Es geht auch um das sogenannte Containern oder um die Lebensmittelrettung, die in der Regel unorganisiert vonstattengeht. Bedauerlicherweise wurde erst vor Kurzem ein Vorstoß Hamburgs zur Legalisierung des Containerns von der Mehrheit der Justizminister abgelehnt. Die rechtlichen Rahmenbedingungen sind auch nicht gerade einfach, muss doch für das Containern ein Zugriff auf Grundstücke und Infrastruktur ermöglicht werden.
Okay, dann will ich nur noch sagen: Darum sollten wir die rechtlichen Rahmenbedingungen im Ausschuss deutlich prüfen. - Jo tak.
Vielen Dank, auch für die Disziplin nach Aufforderung. - Jetzt hat zu einem Kurzbeitrag die Abgeordnete Marlies Fritzen von BÜNDNIS 90/DIE GRÜNEN das Wort.
Herr Präsident! Meine Damen und Herren! Liebe Kolleginnen und Kollegen! Ich möchte mich zu zwei Punkten äußern. Zum einen möchte ich auch für meine Fraktion sagen, dass wir dem Containern von der Sache her mit großer Sympathie gegenüberstehen, weil es darauf aufmerksam macht, dass Dinge, die noch gut gebraucht werden können und die einen hohen Wert haben, einfach weggeworfen werden. Insofern, finde ich, haben Sie die richtige Initiative ergriffen. Deshalb ist dieses hier auch als Ursprung für diese Debatte sehr gut geeignet.
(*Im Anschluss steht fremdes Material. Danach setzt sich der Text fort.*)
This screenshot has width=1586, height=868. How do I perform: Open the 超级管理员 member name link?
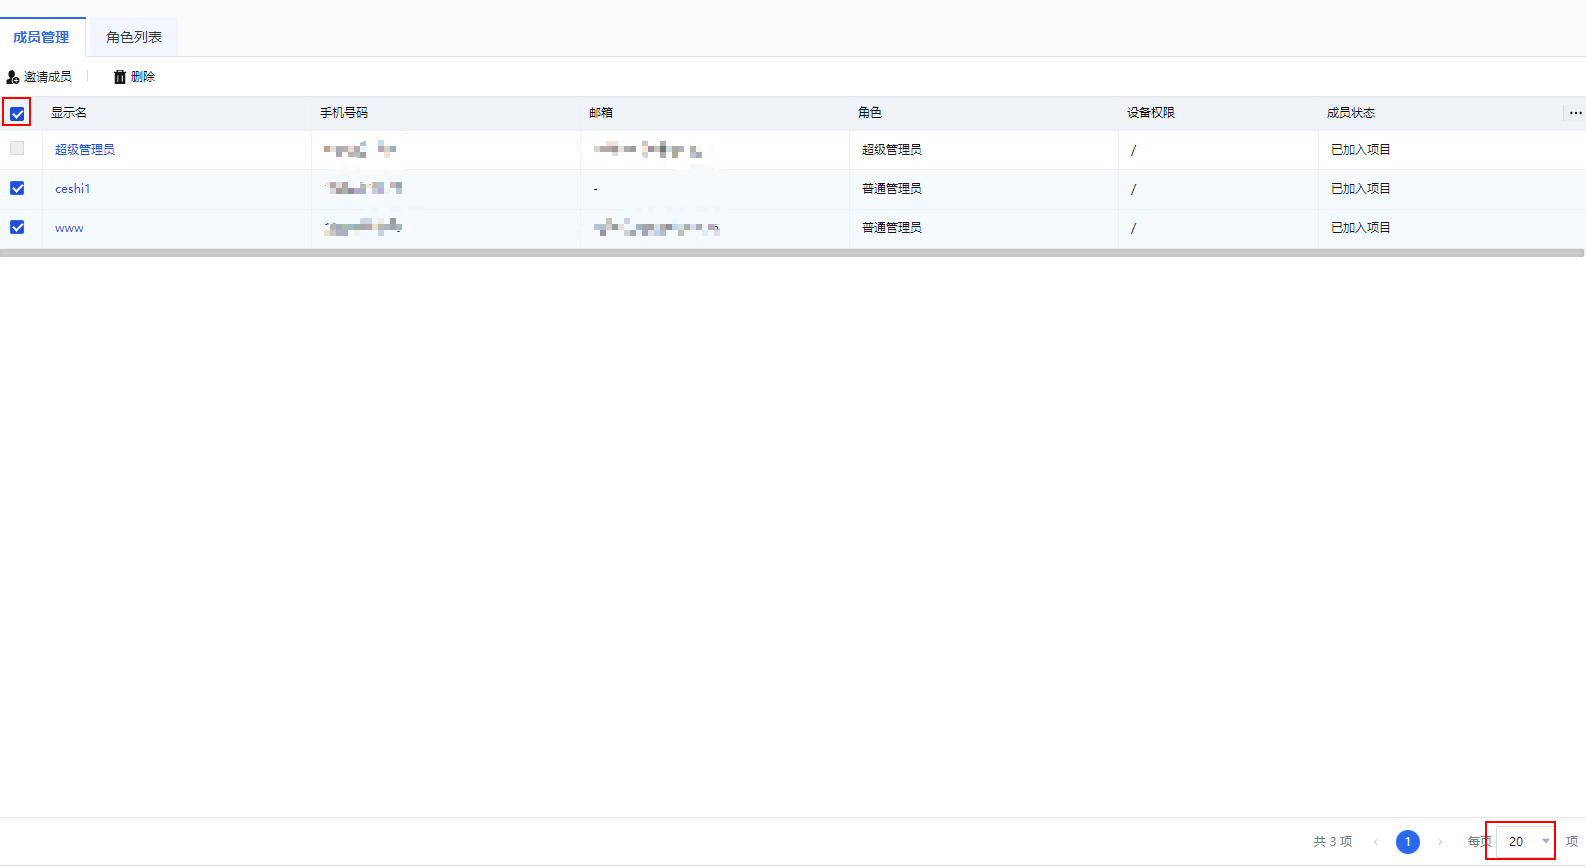click(x=85, y=150)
Ich möchte mich bei Flemming Meyer ausdrücklich nochmals bedanken für Ihre letzten Worte in Bezug auf die Arbeit der Tafeln und die Frage, ob diese sozusagen unser Gewissen beruhigen dürfen. Das dürfen sie nämlich nicht. Ich bin auch unbedingt der Meinung, dass wir dieses nicht im Rahmen vom Gewähren von Almosen diskutieren dürfen, weil das ein paternalistischer Ansatz ist, der die Würde der Menschen, die davon betroffen sind, in keinster Weise angemessen berücksichtigt.
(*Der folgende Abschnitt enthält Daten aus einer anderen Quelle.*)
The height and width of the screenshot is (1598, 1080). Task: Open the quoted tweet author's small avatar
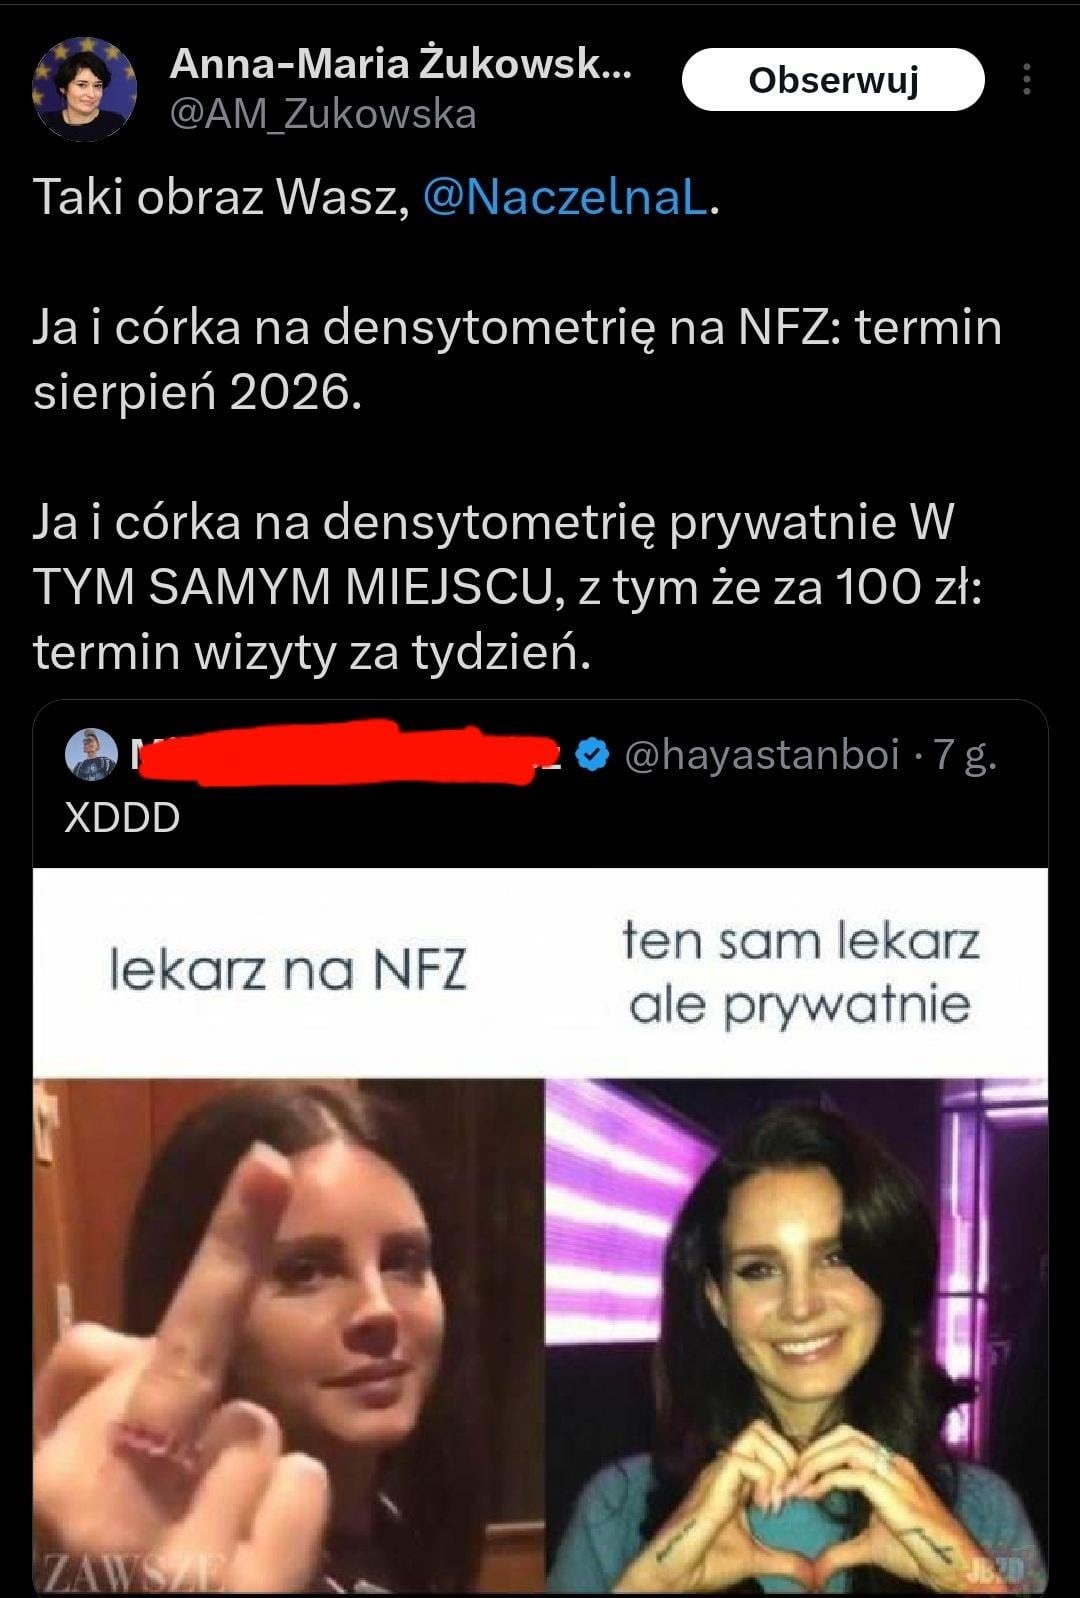(x=91, y=755)
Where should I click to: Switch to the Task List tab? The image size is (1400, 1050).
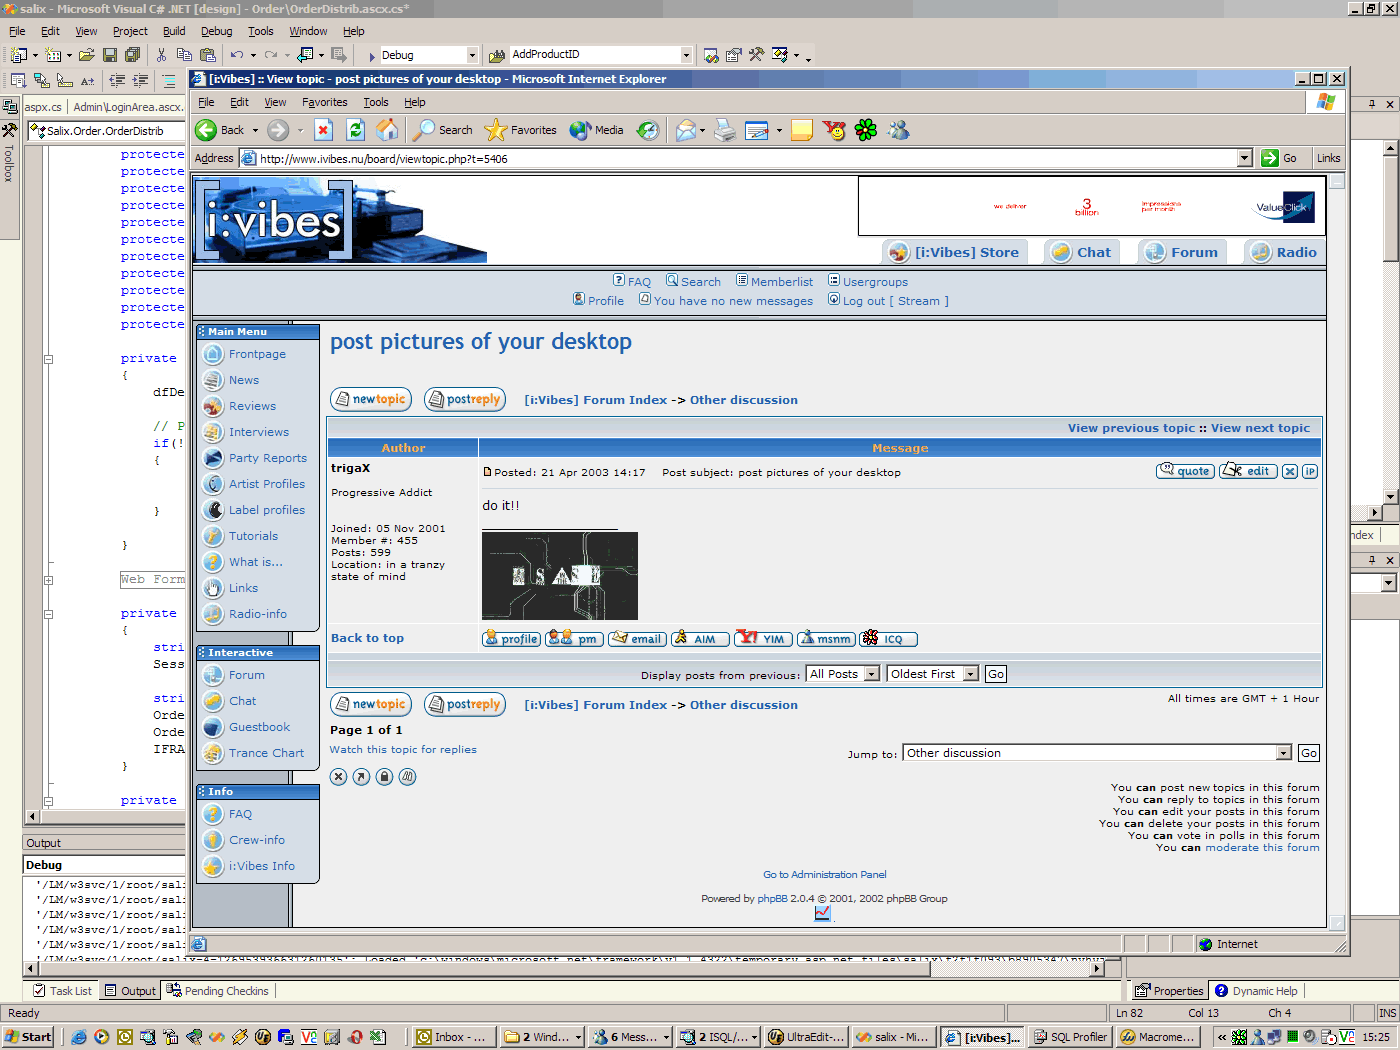tap(62, 991)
Ich freue mich auch über den Ursprungsantrag der SPD. Aber - jetzt komme ich zu meinem Aber, weshalb ich mich noch mal gemeldet habe -: Wir haben anders als die JuMiKo in unserem Antrag einen Prüfauftrag für die Straffreistellung oder Nichtstrafbewehrung von Containern gestellt. Hier ist zweimal deutlich angesprochen worden, wie problematisch das ist und dass das nicht einfach mit einem Federstreich gemacht werden kann. Aber wir als grüne Fraktion setzen uns dafür ein. Ich habe auch den Wortbeitrag des Kollegen Dennys Bornhöft so verstanden, dass wir nach Möglichkeiten ringen sollten, dieses zu regeln, damit es nicht strafbar ist und damit diese Lebensmittel nicht weggeworfen werden müssen.